Danny then said calmly as he might be a preacher in a Sunday mass 

– “I wish some of you gentlemen would be Christian enough to cut my 

throat.” 

The fires were burning down. They knowed what they was doing. 

Many of the men were afraid of getting some more wood. They be 

missing the final act as though it might be holding an everlasting secret. 

Danny’s clothes had been burnt off. He hung nude as a newborn as the 

rosy fingers of dawn had come to take him Home. Most of his flesh 

had been burnt off up to his thighs. The white folk roasted him like a 

chicken. Maybe I could try and stop it. But that wouldn’t do no good. 

The white folk had their blood up. The crowd jeered him. They made 

terrible shouts like those savage tribes down yonder, and yelped as 

they were dancin’ and singin’. A few men rushed and got more wood as 

Danny still had his eyes open to the fury of hell.
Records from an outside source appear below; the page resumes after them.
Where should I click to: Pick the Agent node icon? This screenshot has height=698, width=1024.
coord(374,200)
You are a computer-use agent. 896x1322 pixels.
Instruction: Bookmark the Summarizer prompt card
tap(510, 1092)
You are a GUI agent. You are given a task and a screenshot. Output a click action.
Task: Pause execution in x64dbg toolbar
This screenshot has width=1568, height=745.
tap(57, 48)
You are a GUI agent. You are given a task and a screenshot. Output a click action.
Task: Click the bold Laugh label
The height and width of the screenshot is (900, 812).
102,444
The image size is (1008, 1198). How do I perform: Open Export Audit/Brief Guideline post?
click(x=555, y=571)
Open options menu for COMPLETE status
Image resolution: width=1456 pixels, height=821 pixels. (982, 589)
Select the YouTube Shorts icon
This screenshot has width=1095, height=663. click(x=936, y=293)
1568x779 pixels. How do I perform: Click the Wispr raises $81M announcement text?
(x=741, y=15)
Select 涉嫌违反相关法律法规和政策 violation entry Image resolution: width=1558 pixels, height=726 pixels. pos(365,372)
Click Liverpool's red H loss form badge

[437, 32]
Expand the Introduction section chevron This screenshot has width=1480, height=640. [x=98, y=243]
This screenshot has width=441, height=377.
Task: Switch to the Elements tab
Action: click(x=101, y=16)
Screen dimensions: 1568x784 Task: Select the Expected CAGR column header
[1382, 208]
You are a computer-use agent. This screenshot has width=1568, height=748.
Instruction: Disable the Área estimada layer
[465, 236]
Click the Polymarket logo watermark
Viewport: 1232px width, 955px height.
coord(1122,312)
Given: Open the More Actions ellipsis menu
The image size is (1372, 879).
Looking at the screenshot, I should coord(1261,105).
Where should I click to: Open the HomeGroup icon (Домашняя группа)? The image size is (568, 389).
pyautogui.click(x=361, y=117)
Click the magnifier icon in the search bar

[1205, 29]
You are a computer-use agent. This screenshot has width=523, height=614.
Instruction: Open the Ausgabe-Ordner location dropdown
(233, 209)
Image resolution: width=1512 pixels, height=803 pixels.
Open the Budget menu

They knowed what they was doing. 

Fiddling with Black Magic. 

They was fixin’ to have Satan himself swallow this tiny earthy morsel 

whole. 

The fires began leaping ‘gain. Savaging poor Danny worse than any 

foul mouthed slave owner could’ve done. 

I saw those white folks doing a ragtime dance. The old Mr. Andrews 

with his jowls shaking like a pig’s and shuffling his feet in his muddy 

pen. Ms. Louise Anne Jenson was shaking her bony backside trying 

to get the men to notice her. She had less meat on her than a starved 

chicken. Annabelle Jackson began shouting like she was in church or 

somethin’: “Hallelujah! Hallelujah!” Then they began all chiming in 

‘n rollin’ in the aisles like the Holy Spirit got hold of ‘em. But when I 

squinted my eyes, I sees that they were all red-faced and wily demons 

and this place was Hell and Satan had his pitchfork. They was standin’ 

there. They was fixin’ to do this to all of us. I could go climb like Moses 

to Mt. Sinai hisself. But I knowed that wouldn’t do no good. I couldn’t 

take it no more. So I ran into the fields. Got on my knees and I began 

prayin’. Like I never had before in my life. It was at a fever pitch. I lost 

myself. Regained it. Felt a surge of energy –and then I saw the stars 

and a myriad number of galaxies – and then I saws his face – the face 

of God, black as darkness can git and with the bright stars for his eyes. 

He smiled at me. I knowed it was Him. It couldn’t be no other. Then he 

said to me like the wind whisperin’ through the sycamore trees that he 

would send his only begotten son. 

A black boy came forth.

“I needs you to go to Cairo.”

“Egypt?” 

“No, Georgia.” 

“And den what?”

“Wears one of my uniforms.”

“A rabbi’s or a priest’s.”

“Nope. A Brooklyn Dodger’s uniform.”

“And den walk on water like Jesus hisself?”

“Nope.”

“Part the Red Sea?”

“Nope, my Son.” 

“Well, den what?”

“Play baseball! Break the color barrier! Become Rookie of the Year! 

Six-time All Star might do and make sure you break dose hearts of 

da white massas down there when you at it!”

“Why, Diddy?”

“Cause when dey sees my Black Face up here after deys die, ain’t so 

surprised.”

“And?”

“Hit for da cycle, my Son. Steal Bases!” 

“And?” 

“I dunno. Make it up as you go. But a .311 Lifetime average wouldn’t 

be bad for starters.” 

“Why?”

“Cause ever’where’s da same these days. Da white man gots all da 

power.”

“And what else, Diddy?” 

“Baseball’s da only game where a Black man can waves a stick at a 

white man down there and git away with it.”